Why does Nwanevu nonetheless endorse going down that road? One possibility is that he doesn't truly believe the war will be as total as he's letting on. But another possibility is that he thinks that, when the dust settles, his side will win. The momentum is on their side. As many of "his" people will have their lives ruined by pro-Israel cancellation, he believes pro-Palestinian cancellation will be able to ruin even more. Is he right? I'm not as sure as he is about who would end up prevailing in a true free speech total war. But I do know that the casualty count will be staggering.

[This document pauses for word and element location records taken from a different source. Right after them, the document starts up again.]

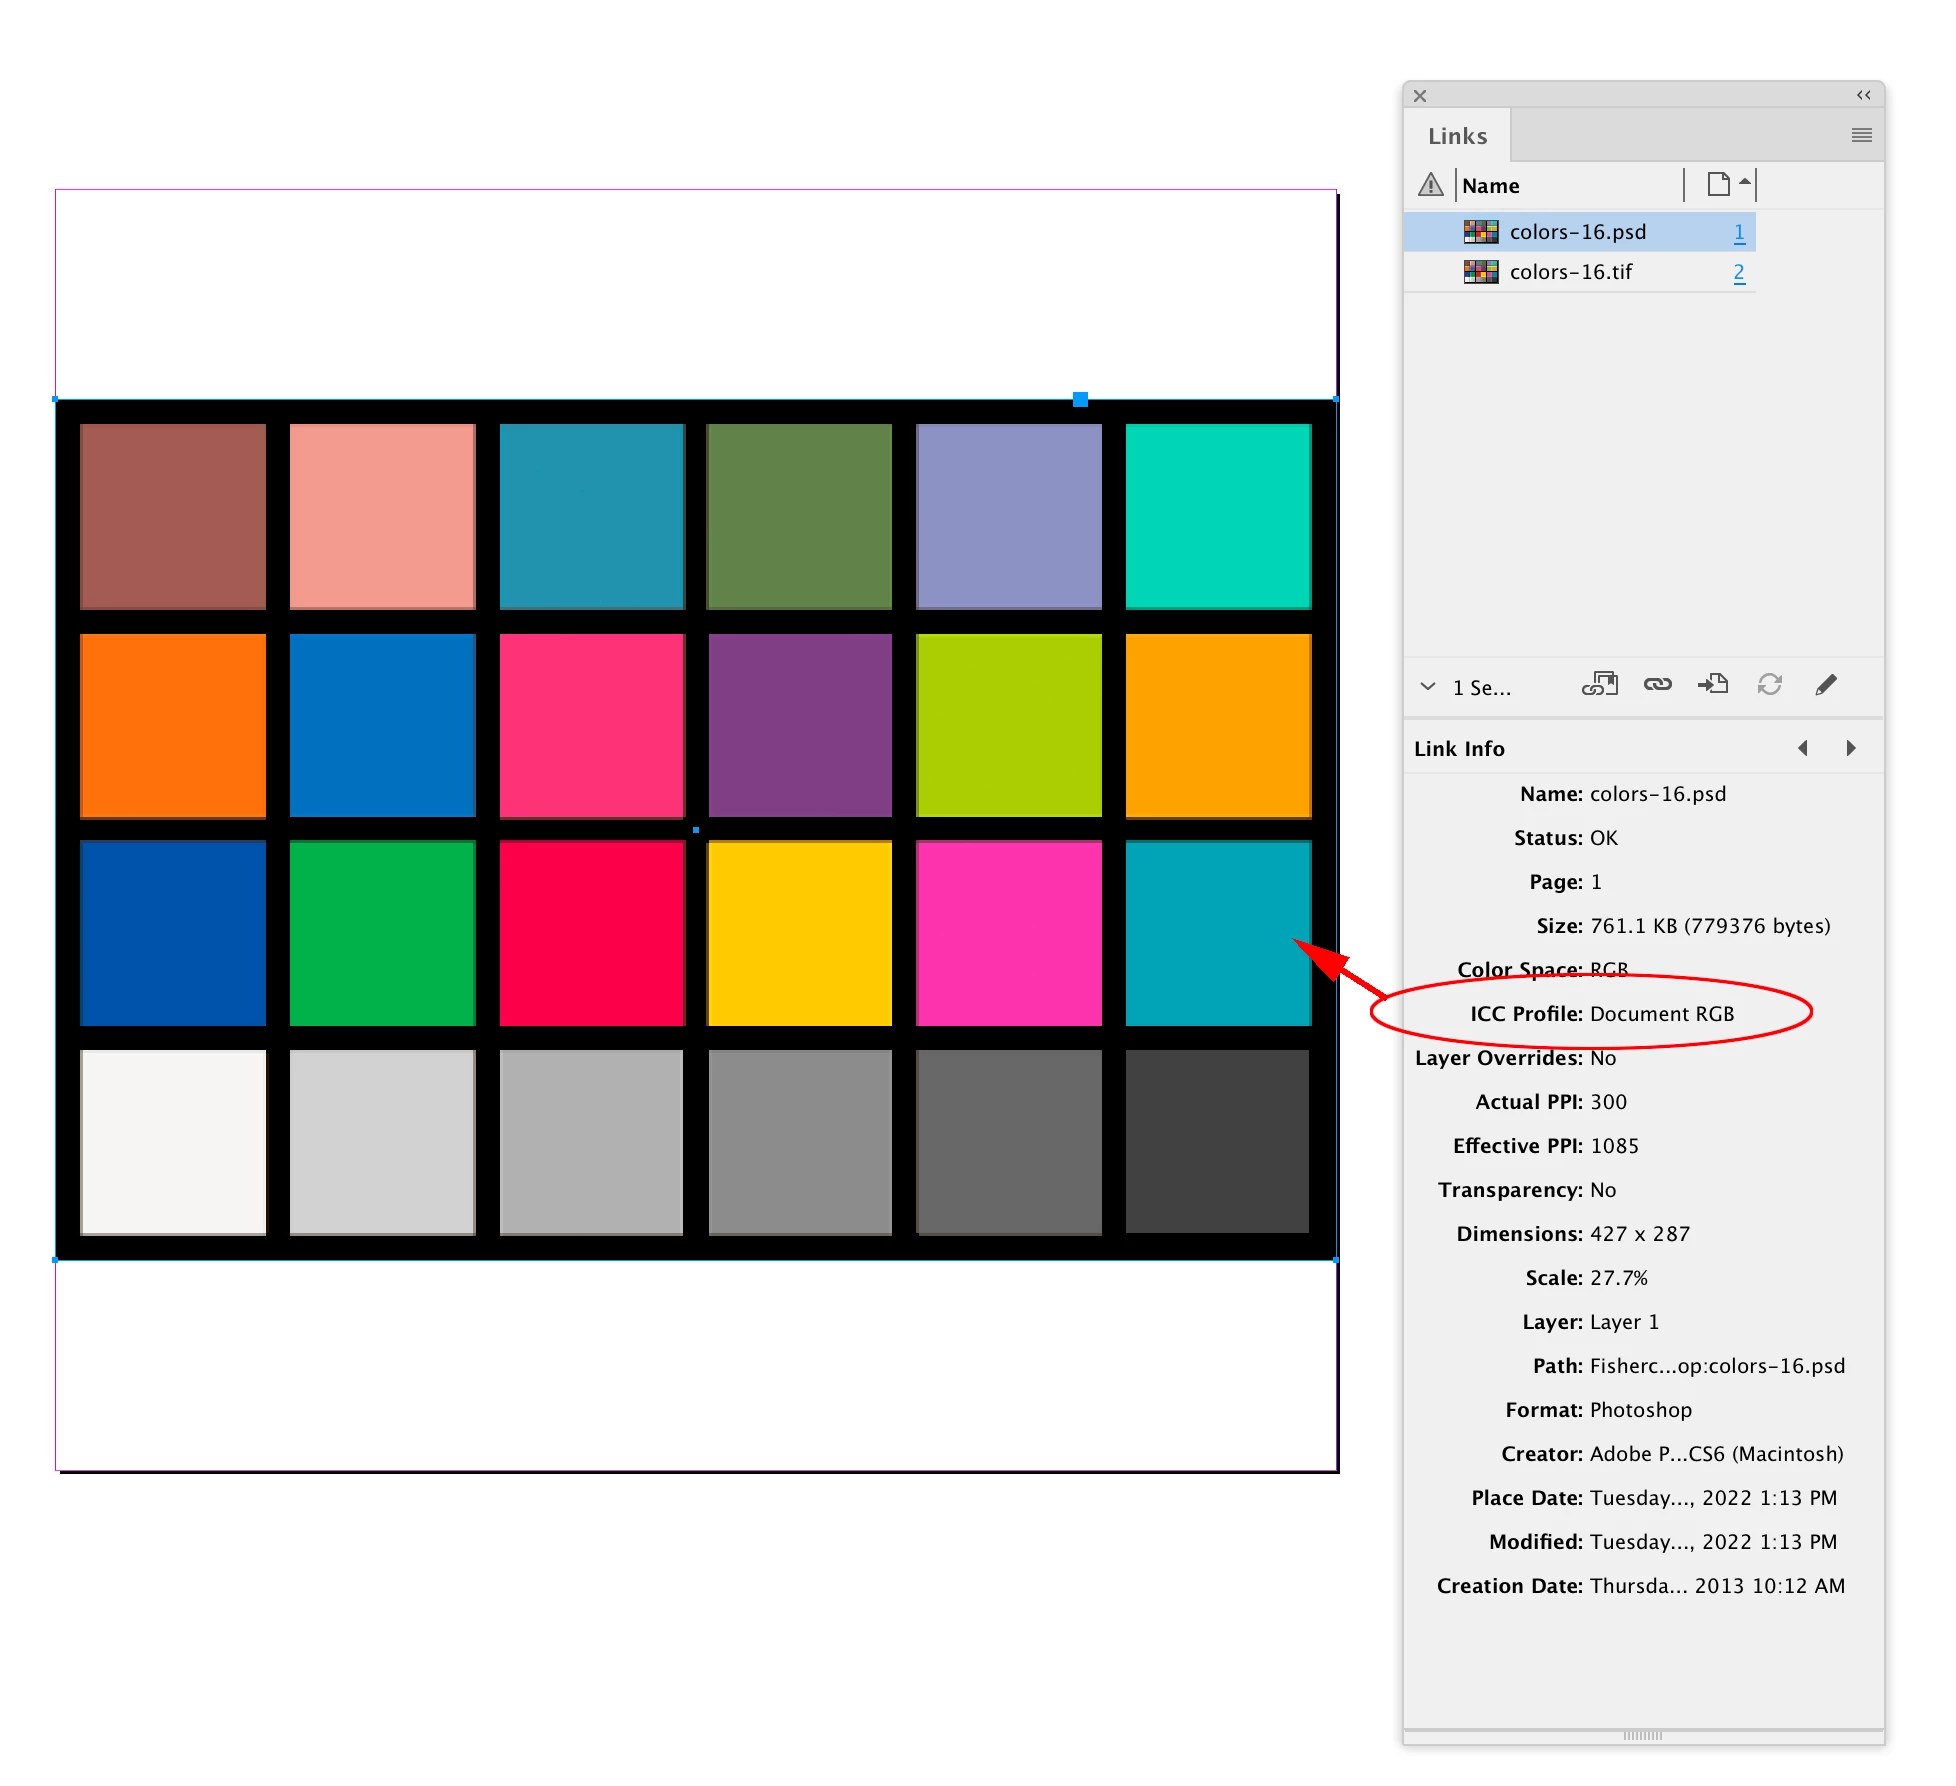1956x1786 pixels.
Task: Click Relink from CC Libraries icon
Action: tap(1599, 685)
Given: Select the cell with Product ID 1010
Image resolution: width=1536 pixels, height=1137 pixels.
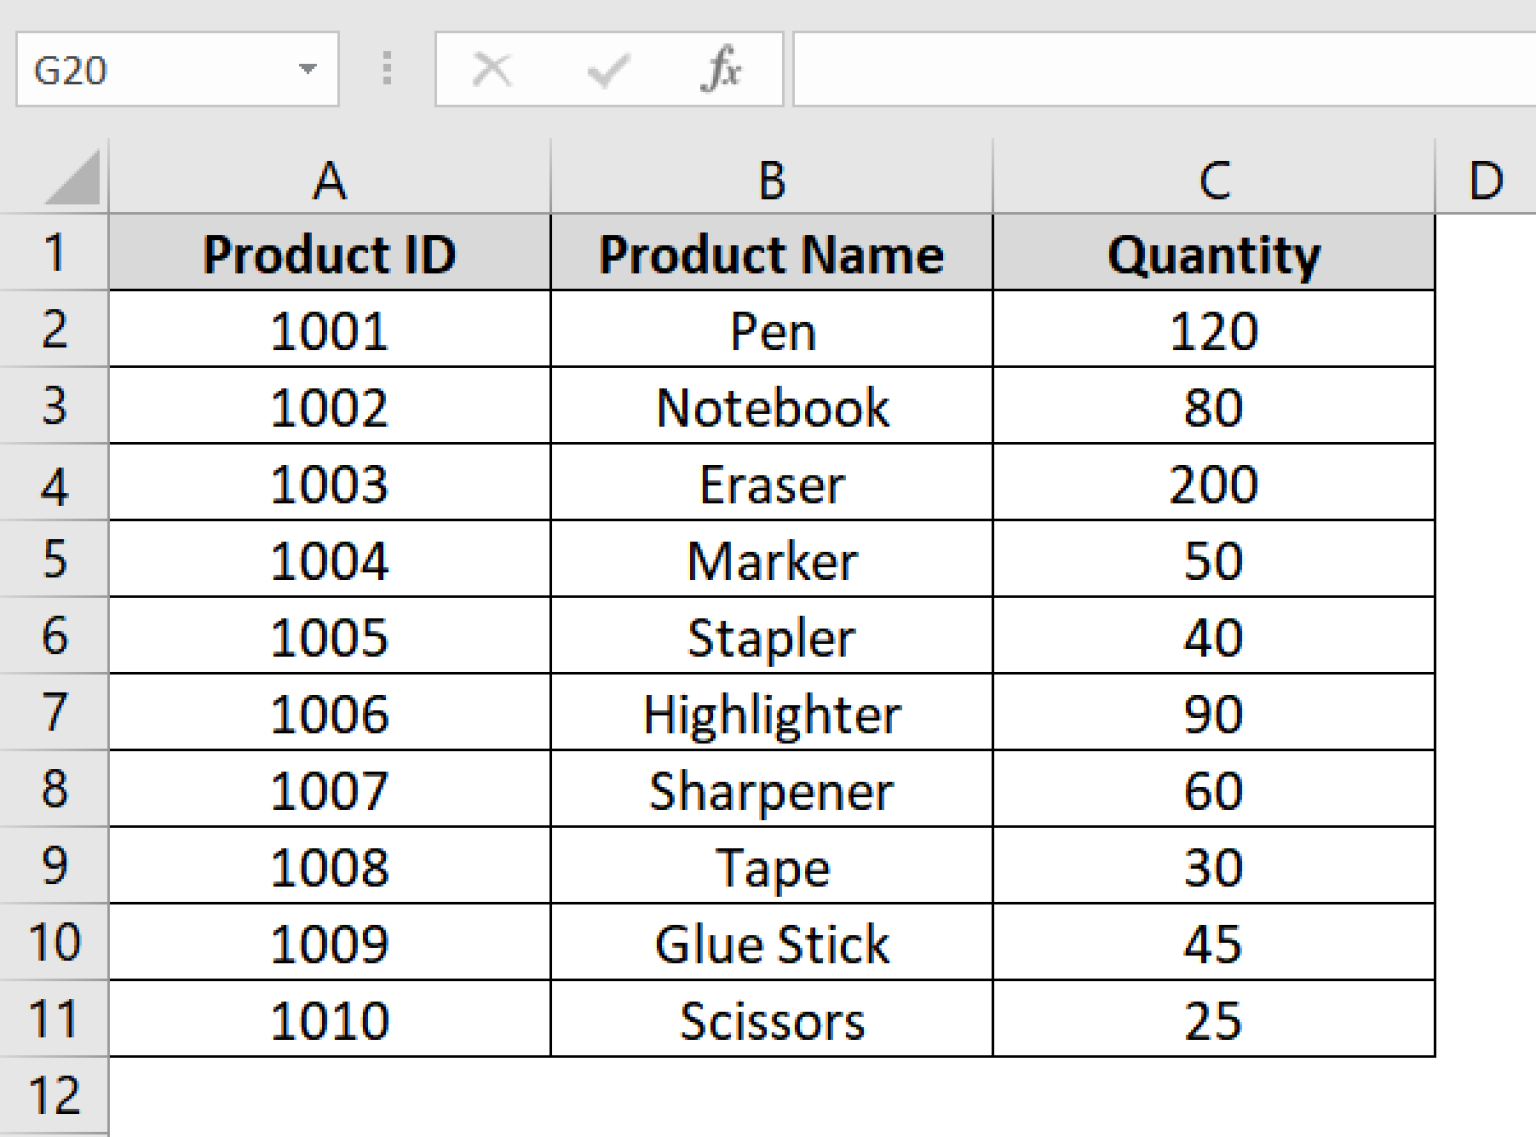Looking at the screenshot, I should [x=330, y=1019].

Like in real war, the constraints on free speech total war are fragile. The appeal of total war isn't pure sadism; it genuinely gives one a greater chance to win; it allows one to gain ground and overrun strongholds that otherwise might seem impregnable. But of course, that means that if one side indulges in it, the other must respond in kind -- a vicious circle to a world where everything is fair game and no one and nowhere is safe. And whatever marginal benefits one side or another might get in the conflict, the absolute costs are catastrophic. There's a reason why after World War II we labored as mightily as possible to ensure that a war like that never occurred again -- the world barely survived one war of that degree of fury, and it was far from clear it could survive a second.
I am inclined to think similarly towards the concept of a free speech total war. Of course, one way of reading Nwanevu's essay is believing that we're already in a world of free speech total war, one impressed upon progressives by conservatives, and they're only playing the hand they've been dealt (indeed, he even alludes to 303 Creative making similar points to what I made in my introduction). As alluded above, I don't think that's true -- I think we're actually quite far from a free speech total war, and we should be very leery about removing the guardrails keeping such a war at bay. A true free speech total war would be cataclysmic, disastrous, and, importantly, would look nothing like even the decayed and damaged free speech culture we have now. It would be far, far worse. We should not run eagerly towards it.